Guided Therapeutics, Inc. (OTCBB: GTHP) (OTCQB: GTHP) today announced that its Turkish distributor, ITEM Medical Technologies Group, referred to as ITEM, has committed to invest $200,000 in a private placement of Guided Therapeutics’ common stock.
Pursuant to the private placement, the Company will issue ITEM 651,042 shares of common stock priced at $0.3072 per share and a warrant to purchase an additional 325,521 shares. The warrants will have at issuance a five-year term, an exercise price per share of $0.4608, and be subject to a mandatory exercise provision should the average trading price of the Company’s common stock over any 30 consecutive day trading period exceed $0.9216. The Company expects to use the net proceeds from the private placement for efforts to achieve FDA approval for the Guided Therapeutics LuViva® Advanced Cervical Scan, to increase manufacturing and international sales of LuViva, to enhance the Company’s intellectual property portfolio, and other related corporate purposes.
Should ITEM’s total investment reach $2.0 million by the end of 2015, ITEM will receive the right to have a designee appointed to the Company’s board of directors, and nominated by the board for reelection at subsequent annual meetings.
The securities to be issued to ITEM have not been registered under the Securities Act of 1933, as amended, and none of these securities may be offered or sold in the United States other than in accordance with Regulation S under the Securities Act, pursuant to registration under the Securities Act, or pursuant to an applicable exemption from registration requirements. This news release shall not constitute an offer to sell or the solicitation of an offer to buy any securities, nor shall there be any sale of these securities in any jurisdiction where such offer, solicitation or jurisdiction would be unlawful.
Forward-Looking Statements Disclaimer: A number of the matters and subject areas discussed in this news release that are not historical or current facts deal with potential future circumstances and developments, including among others, the timing of the closing of the private placement and the amount of gross proceeds and the use of net proceeds from the private placement. The discussion of such matters and subject areas is qualified by the inherent risks and uncertainties surrounding future expectations generally and also may materially differ from Guided Therapeutics’ actual future experience involving any of or more of such matters and subject areas.
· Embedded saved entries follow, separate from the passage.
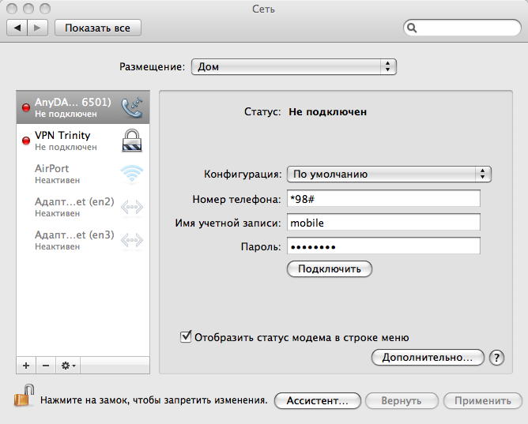Select the AnyDATA modem phone icon
The image size is (528, 424).
click(x=132, y=107)
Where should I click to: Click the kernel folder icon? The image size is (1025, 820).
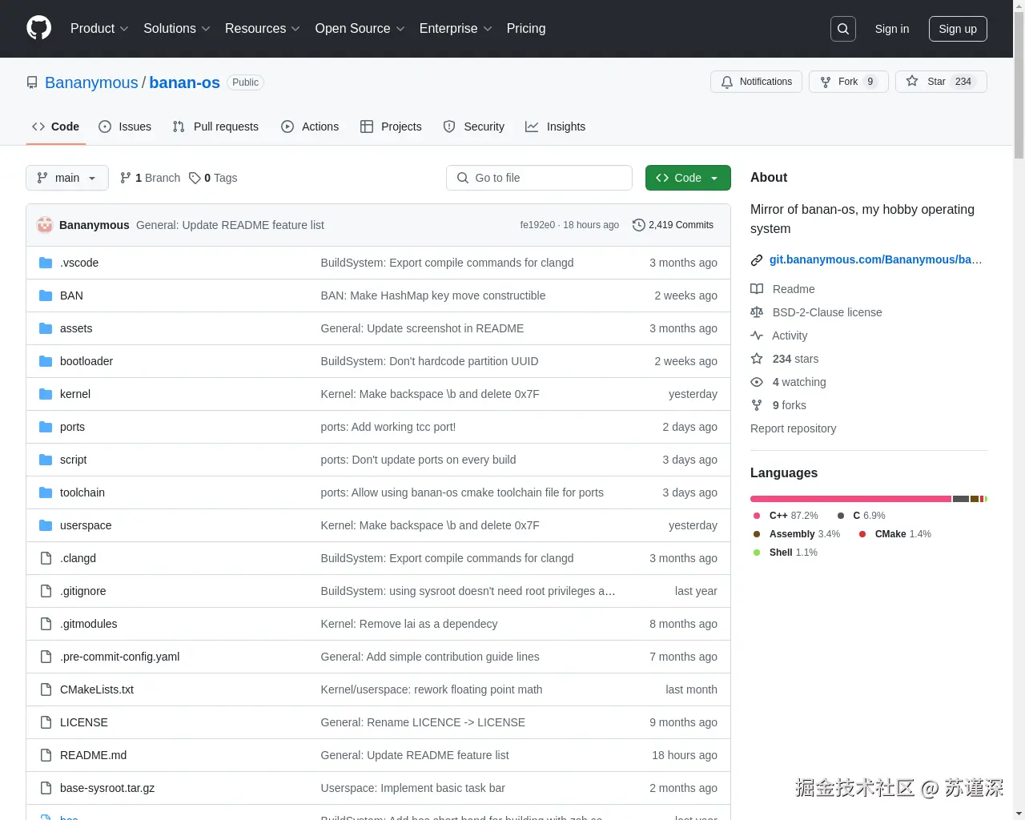(x=45, y=393)
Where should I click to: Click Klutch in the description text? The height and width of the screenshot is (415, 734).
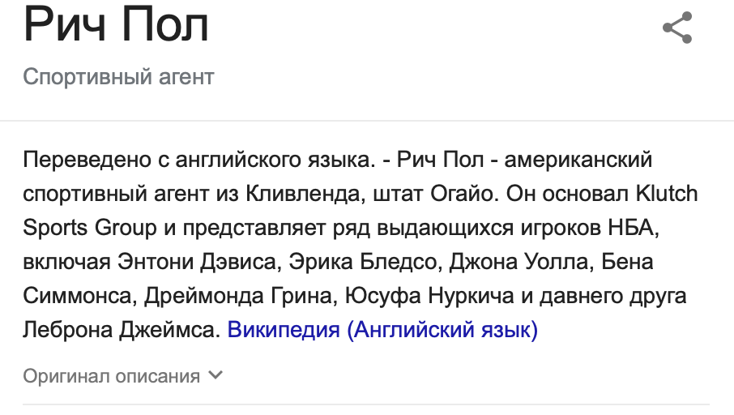[x=667, y=194]
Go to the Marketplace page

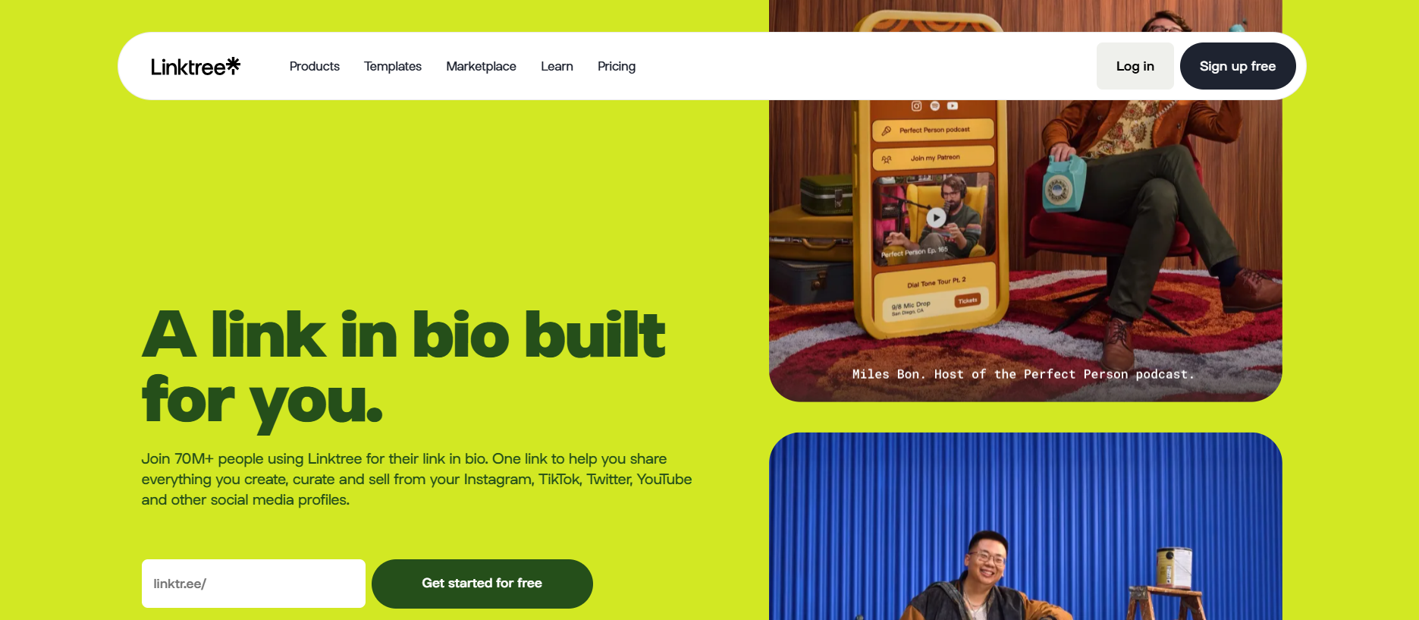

Such risks and uncertainties include those related to our ability to complete the transactions contemplated by the private placement, our ability to realize the expected benefits of the private placement, the sufficiency of the capital raised in the private placement and the ability of Guided Therapeutics to raise additional capital, the extent of dilution of the holdings of our current stockholders upon conversion or exercise of securities issued in connection with capital raising efforts, the early stage of Guided Therapeutics products in development, the uncertainty of market acceptance of products, the uncertainty of development or effectiveness of distribution channels, the intense competition in the medical device industry, the uncertainty of capital to develop products or continue as a going concern, the uncertainty of regulatory approval of products, dependence on licensed intellectual property, as well as those that are more fully described from time to time under the heading “Risk Factors” in Guided Therapeutics’ reports filed with the Securities and Exchange Commission, including Guided Therapeutics’ Annual Report on Form 10-K for the fiscal year ended December 31, 2013, and subsequent quarterly reports.